TASK DETAILS
Render each line of the listing below as a numbered list, leaving out blank lines and omitting the pictures.

RAW DATA
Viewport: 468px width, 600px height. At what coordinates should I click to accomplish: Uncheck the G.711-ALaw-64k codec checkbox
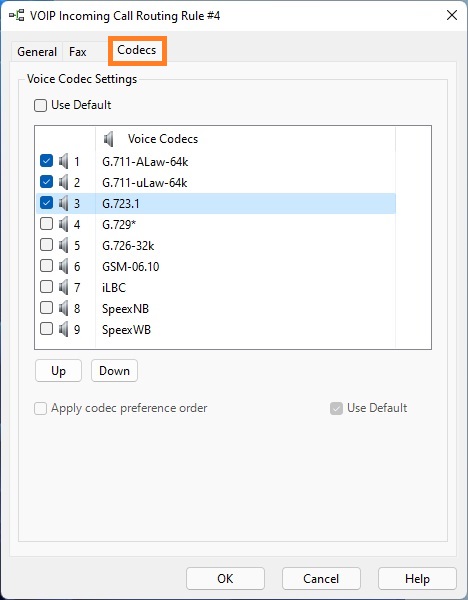coord(46,161)
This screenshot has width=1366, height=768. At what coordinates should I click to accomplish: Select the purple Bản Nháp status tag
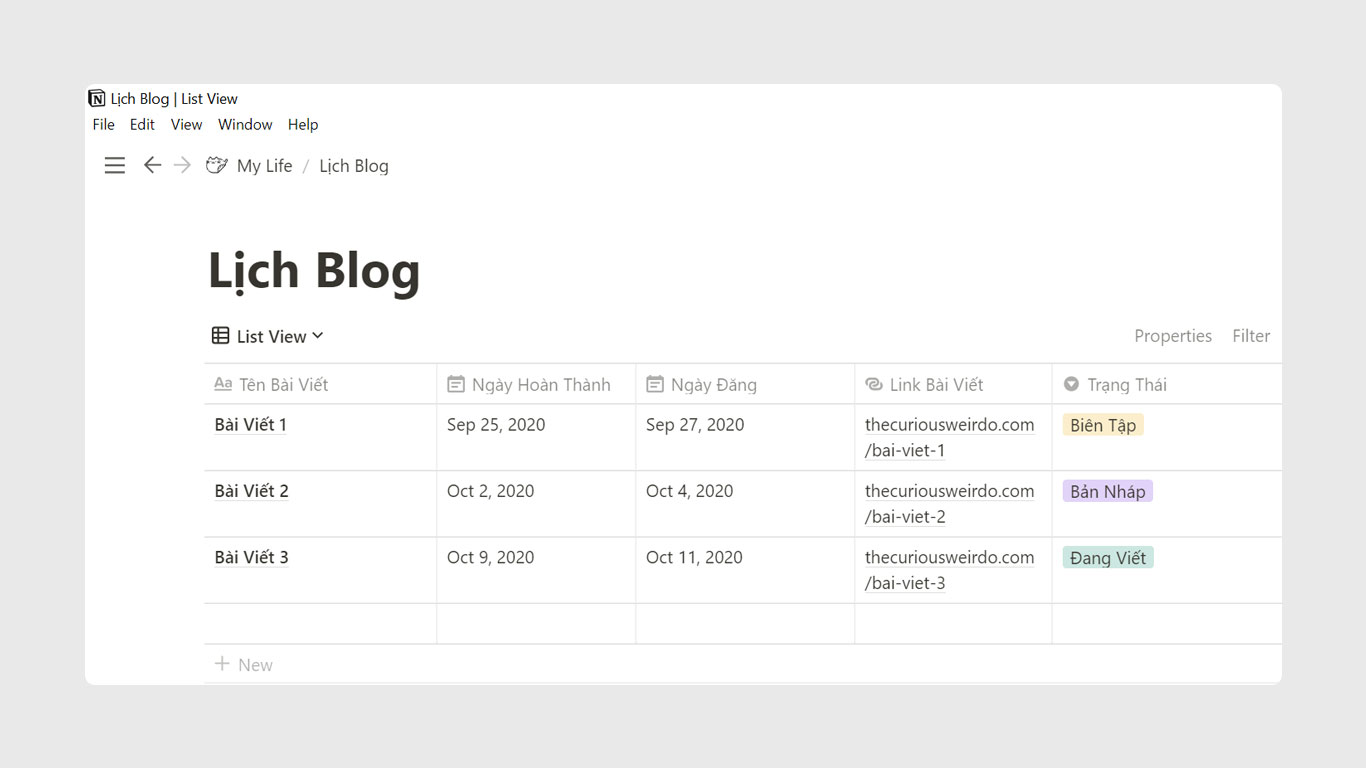tap(1107, 491)
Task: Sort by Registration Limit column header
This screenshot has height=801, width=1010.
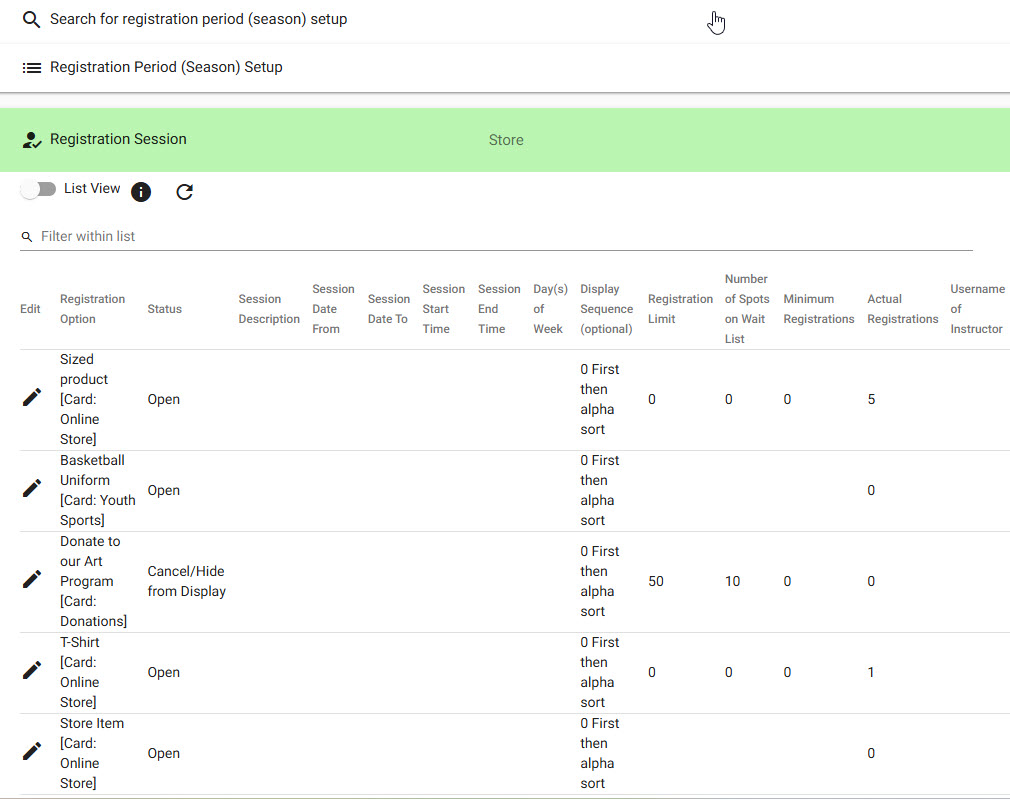Action: pos(680,309)
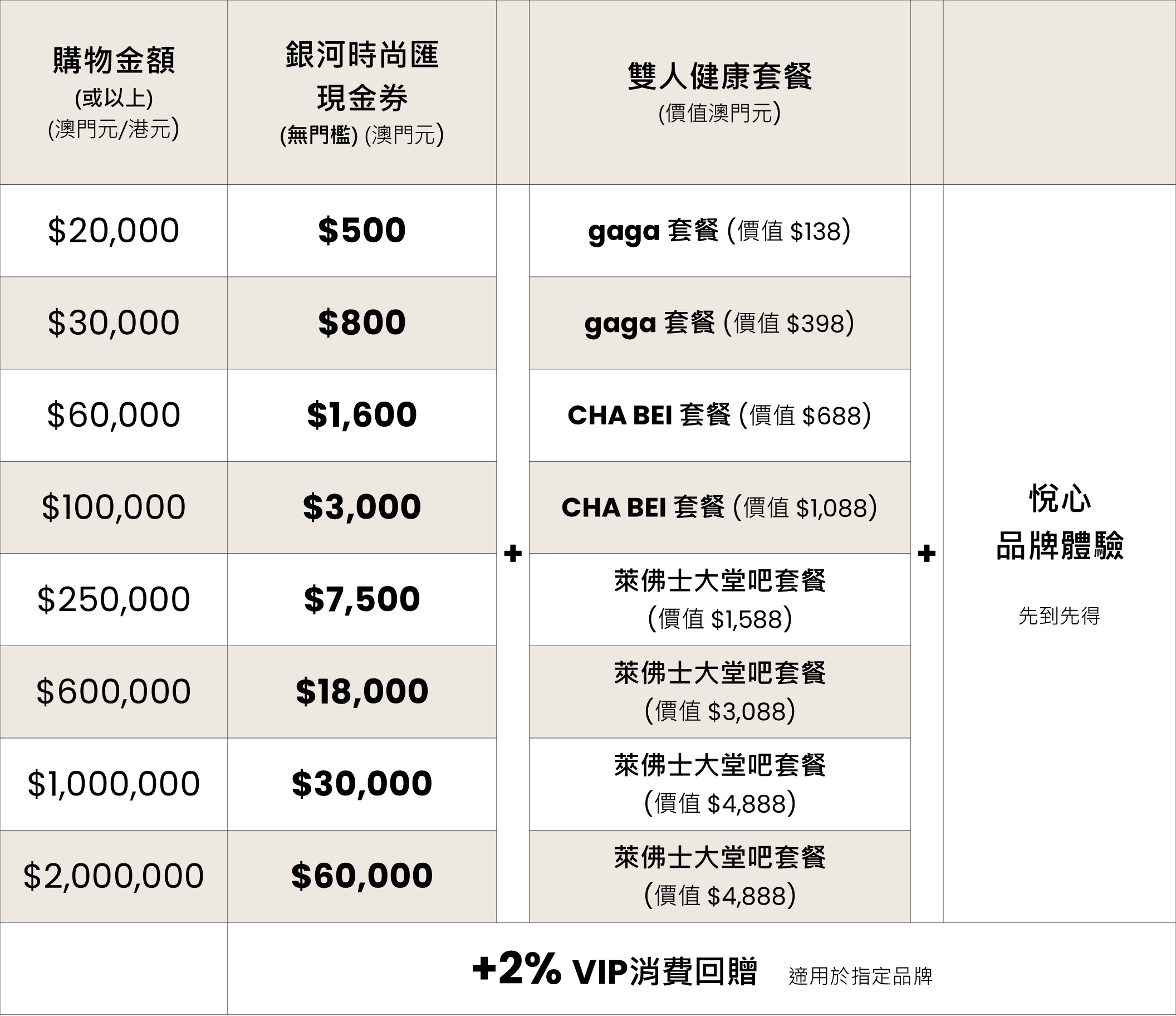The image size is (1176, 1016).
Task: Select the CHA BEI 套餐 valued at $688
Action: pyautogui.click(x=719, y=415)
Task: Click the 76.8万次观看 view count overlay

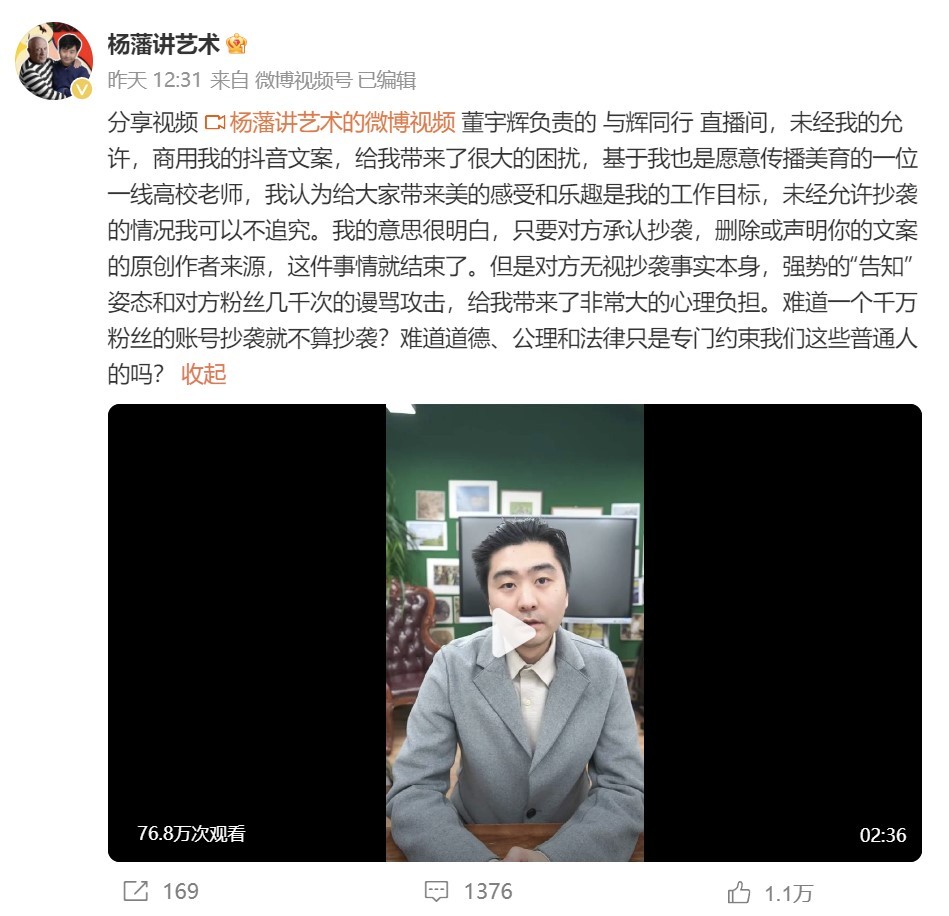Action: coord(191,834)
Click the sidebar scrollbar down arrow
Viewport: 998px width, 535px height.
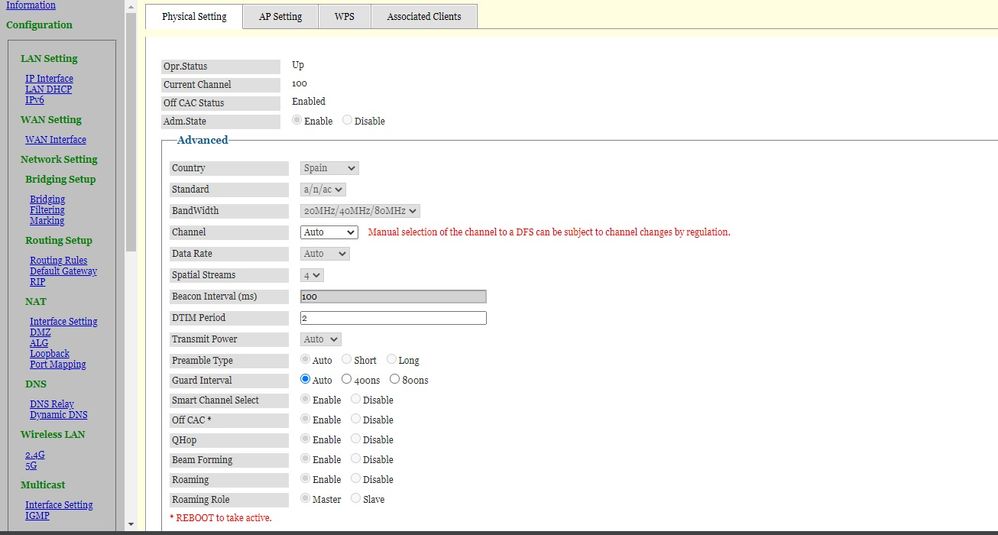(131, 524)
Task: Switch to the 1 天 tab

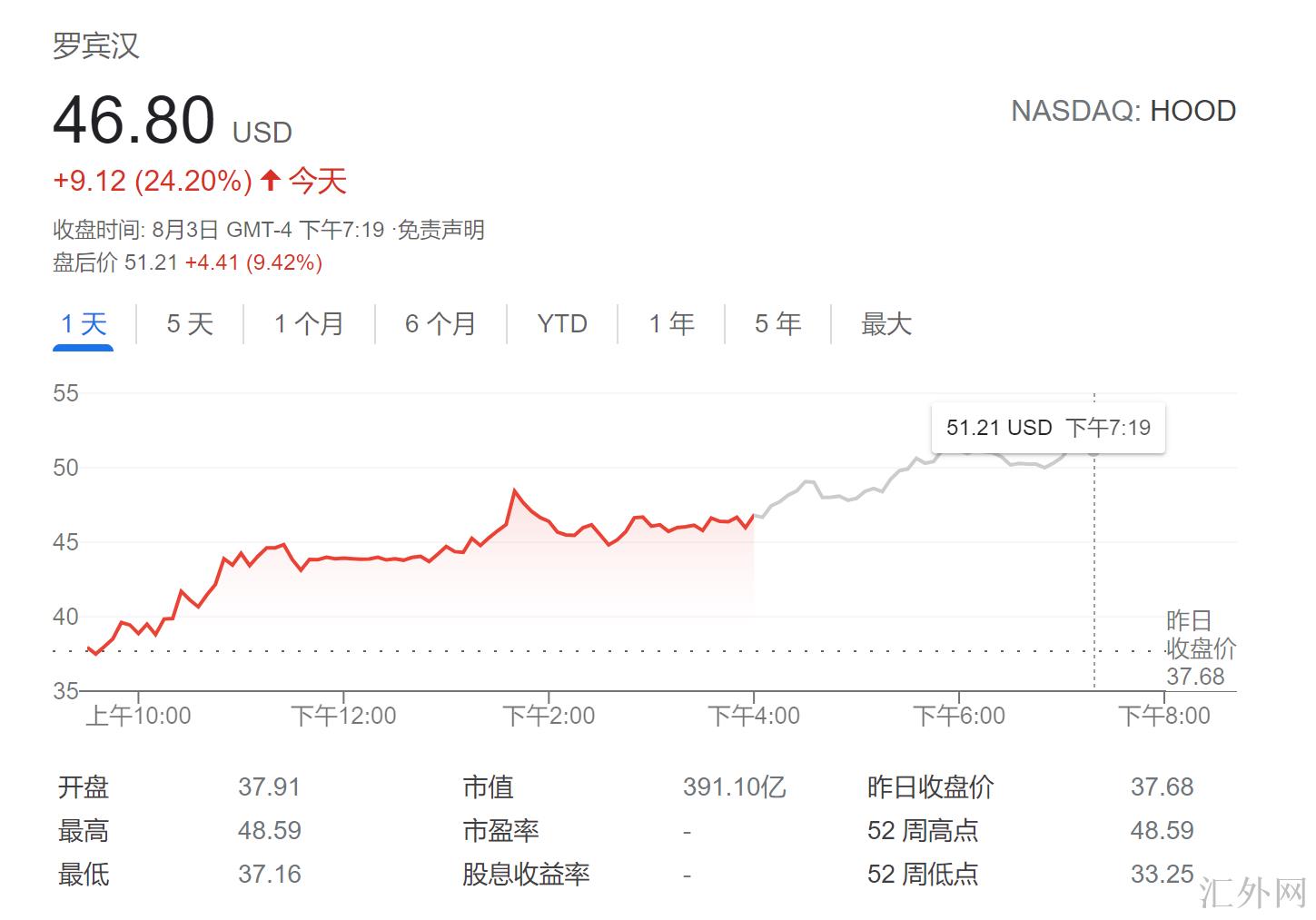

EXPECTED OUTPUT
1. Viewport: 468px width, 600px height. At what coordinates should I click to accomplish: Uncheck the G.711-ALaw-64k codec checkbox
2. coord(46,161)
3. This screenshot has width=1366, height=768. At what coordinates should I click to accomplish: Select the purple Bản Nháp status tag
4. tap(1107, 491)
5. Task: Sort by Registration Limit column header
6. This screenshot has height=801, width=1010.
7. Action: pos(680,309)
8. The image size is (1176, 1016).
9. Task: Select the CHA BEI 套餐 valued at $688
10. Action: pyautogui.click(x=719, y=415)
11. Task: Click the 76.8万次观看 view count overlay
12. Action: coord(191,834)
13. Click the sidebar scrollbar down arrow
14. Viewport: 998px width, 535px height.
15. (131, 524)
16. Task: Switch to the 1 天 tab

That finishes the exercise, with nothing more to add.